**Given instruction:**
Please list every line in the entries below that contains the word "with".

**Source data:**
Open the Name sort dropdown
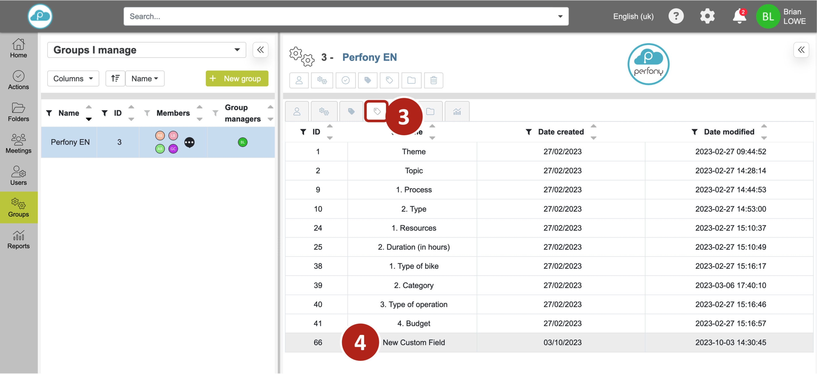The image size is (817, 374). (145, 78)

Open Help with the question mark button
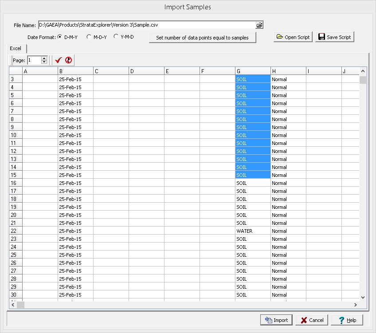click(346, 320)
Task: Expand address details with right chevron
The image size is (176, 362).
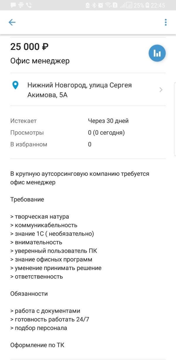Action: [161, 90]
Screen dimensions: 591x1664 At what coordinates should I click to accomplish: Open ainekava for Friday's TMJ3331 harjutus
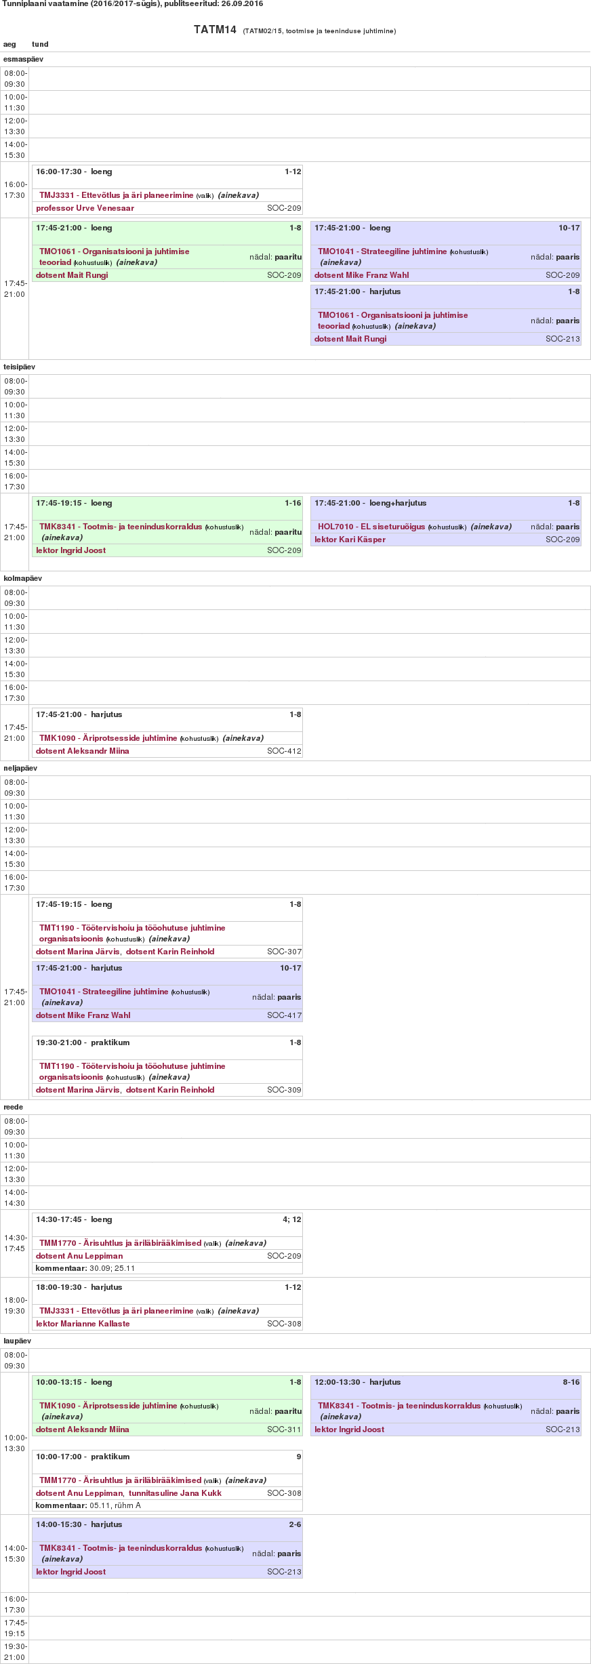tap(238, 1311)
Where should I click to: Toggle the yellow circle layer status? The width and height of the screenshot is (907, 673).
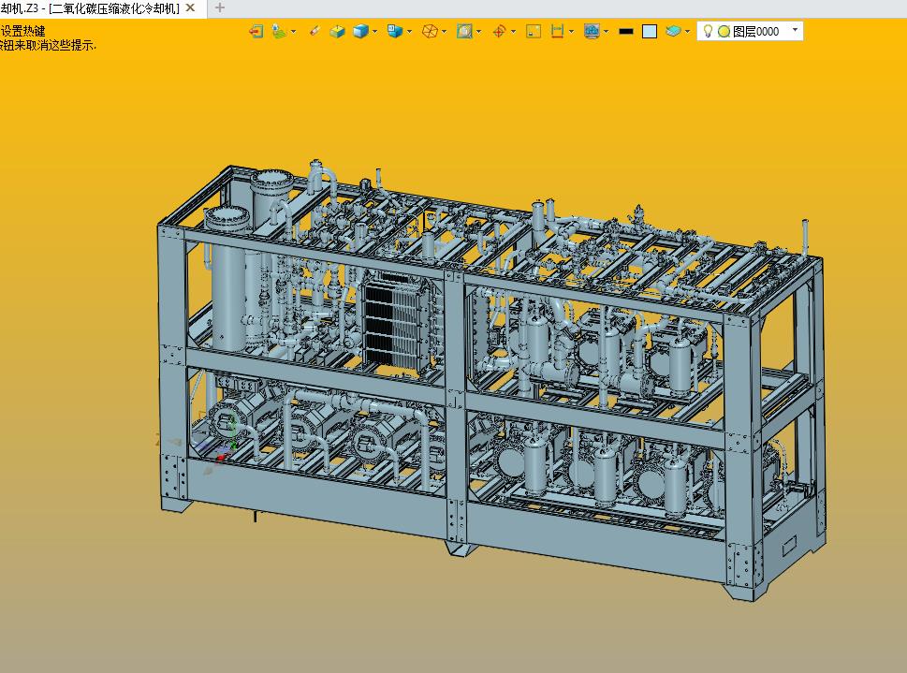[x=724, y=31]
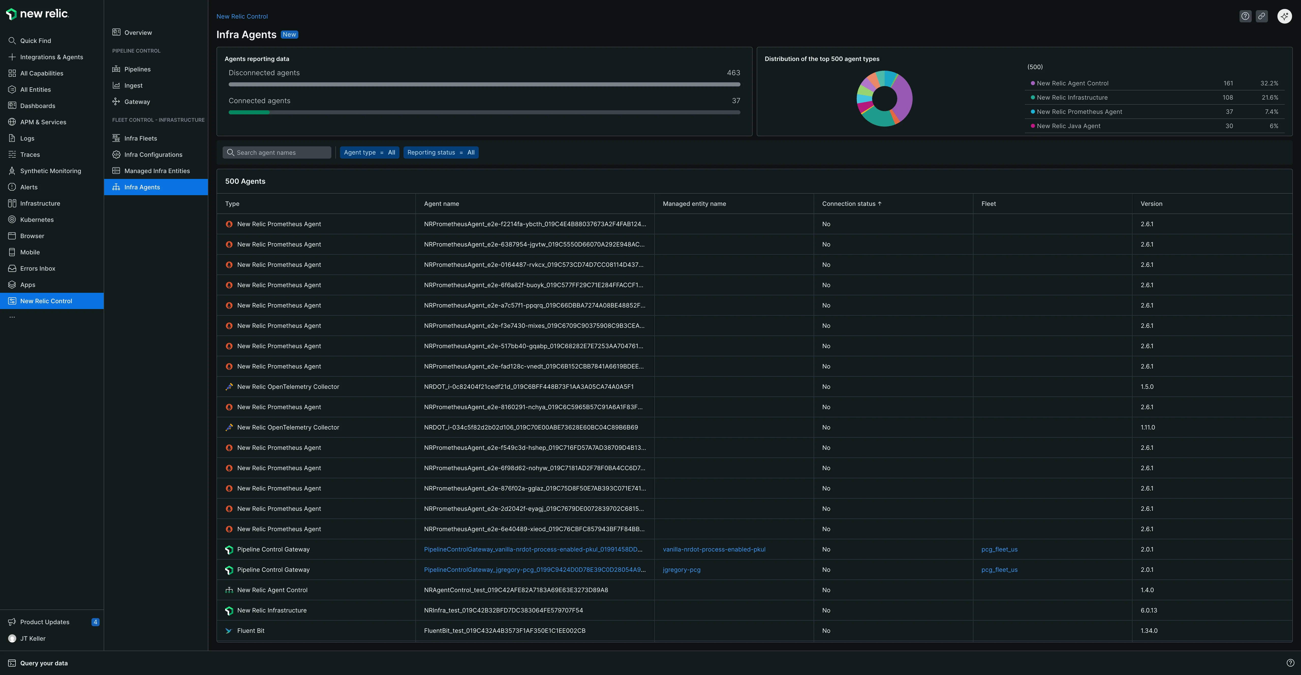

**Expected answer:**
Open Help with the question mark button
Task: Expand address details with right chevron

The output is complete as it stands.